友人知人へとお菓子を買ったり、チケットの半券がそのままフリーパスとなるのでそれを首から下げておくためのパスケースや、ちょっと浮かれてうさぎの耳が生えるカチューシャなんかも買っちゃったりして。
「……思わず、いっぱいお土産を買ってしまいました」
気がつけばすごい量になってしまったお土産の袋を両手に持って呆然と立ち尽くす斗真を見て、声をかけてきた人影があった。
「あら、すごい荷物! 向こうにコインロッカーがあるから、帰りに忘れないようにして、一度預けてきたらどうかしら?」
「あっ、ありがとうございます……って、あなたは……」
一目見て分かった、この少女――ヘスティア・イクテュス(SkyFish団船長・f04572)は「同業者」だと。
「ふふっ、グリモア猟兵のお金で遊園地!! さぁどこから回ろうかしら」
人の金で遊ぶアトラクションは楽しいか
……!?(楽しいに決まってます)やってやろうじゃねえかねえかよこの野郎! 後でちゃんと領収書持って来いよ!
……失礼しました。そんなこんなで困り果てていた斗真さんにアドバイスをしたヘスティアさん、颯爽と園内を闊歩するの巻。
(「それにしても平和ね、絶叫系じゃない感じの悲鳴が聞こえてこないなんて……」)
キマイラフューチャーという世界柄、基本的には深刻な危機に見舞われるということがほぼないのは分かっていたが、先の戦争を乗り越えたこともあって、ますますその平穏ぶりが際立つようだった。
ヘスティアが目指すは絶叫系アトラクションの数々。
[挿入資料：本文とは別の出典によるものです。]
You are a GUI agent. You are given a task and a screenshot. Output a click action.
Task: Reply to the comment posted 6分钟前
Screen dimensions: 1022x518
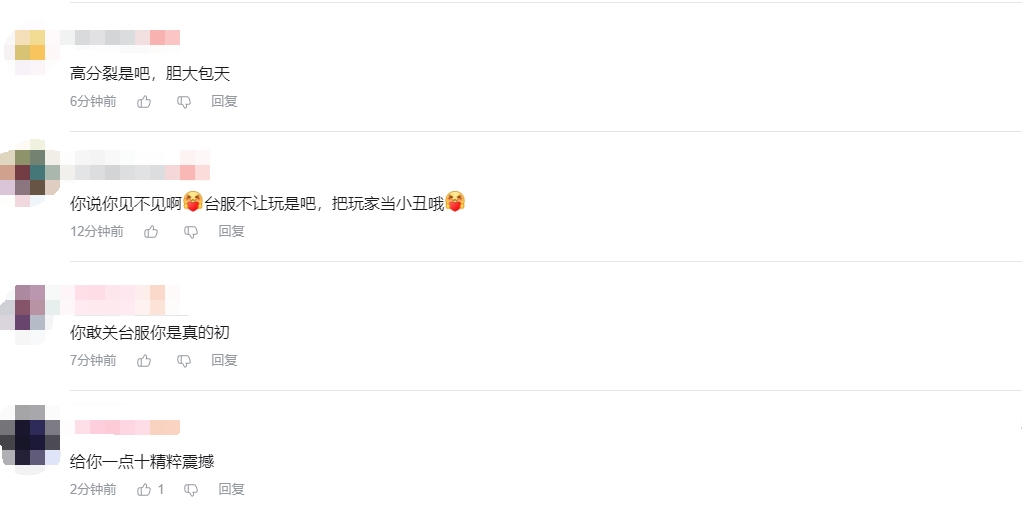[x=224, y=101]
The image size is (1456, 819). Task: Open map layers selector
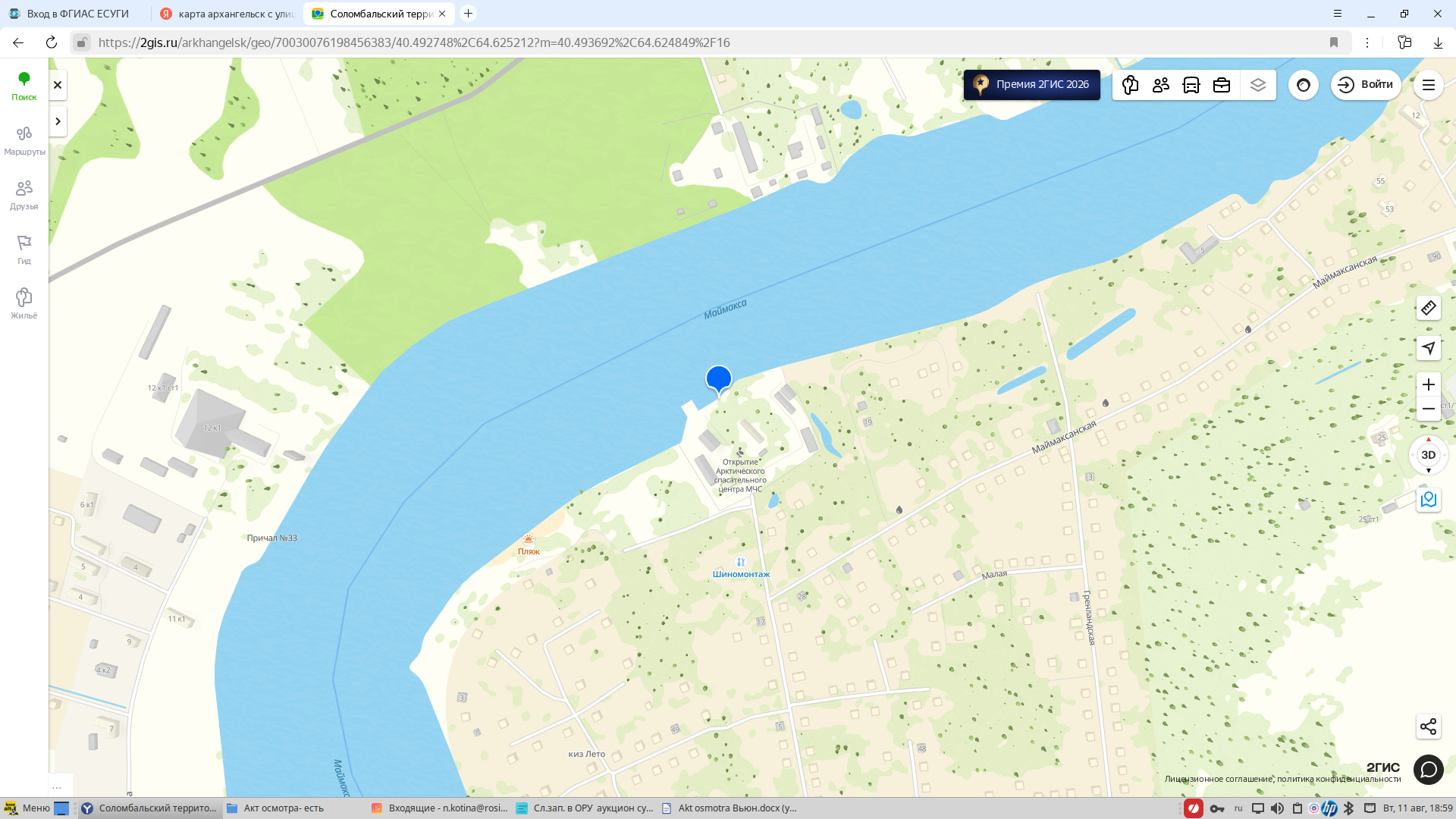click(1258, 85)
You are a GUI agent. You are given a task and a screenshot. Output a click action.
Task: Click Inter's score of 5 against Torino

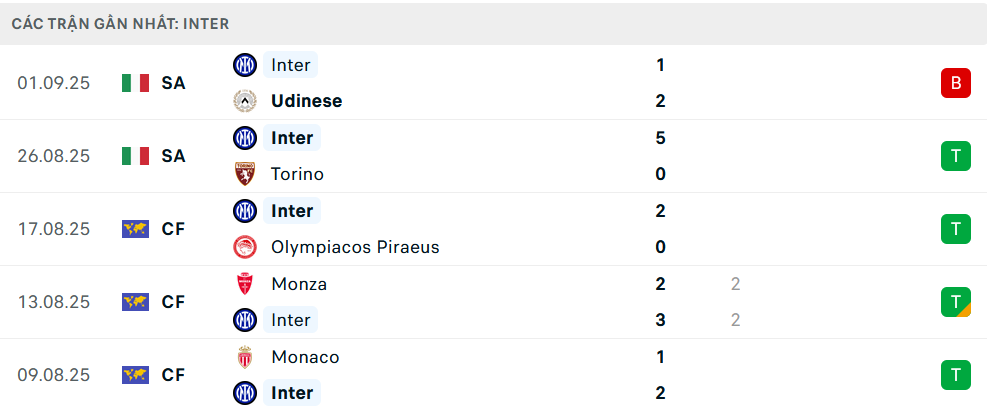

ジェットコースターやフリーフォールといった、先に来園した猟兵たちの多くが堪能した人気のアトラクションだ。
そんな中でも初夏の陽気にも似た今日にぴったりな、いわゆるウォーターライド系のアトラクションを目指して、ヘスティアはパンフレットを片手に突き進む。
途中、これまた幾多の猟兵たちが挑戦したお化け屋敷へと続く道が見えたが。
(「お化け屋敷……? 知らないわねそんなアトラクション」)
ははーん……へえー……ヘスティアさん……そう……よくわかりました! 今度是非ご一緒しましょう! ていうか誰だお前!(三回目)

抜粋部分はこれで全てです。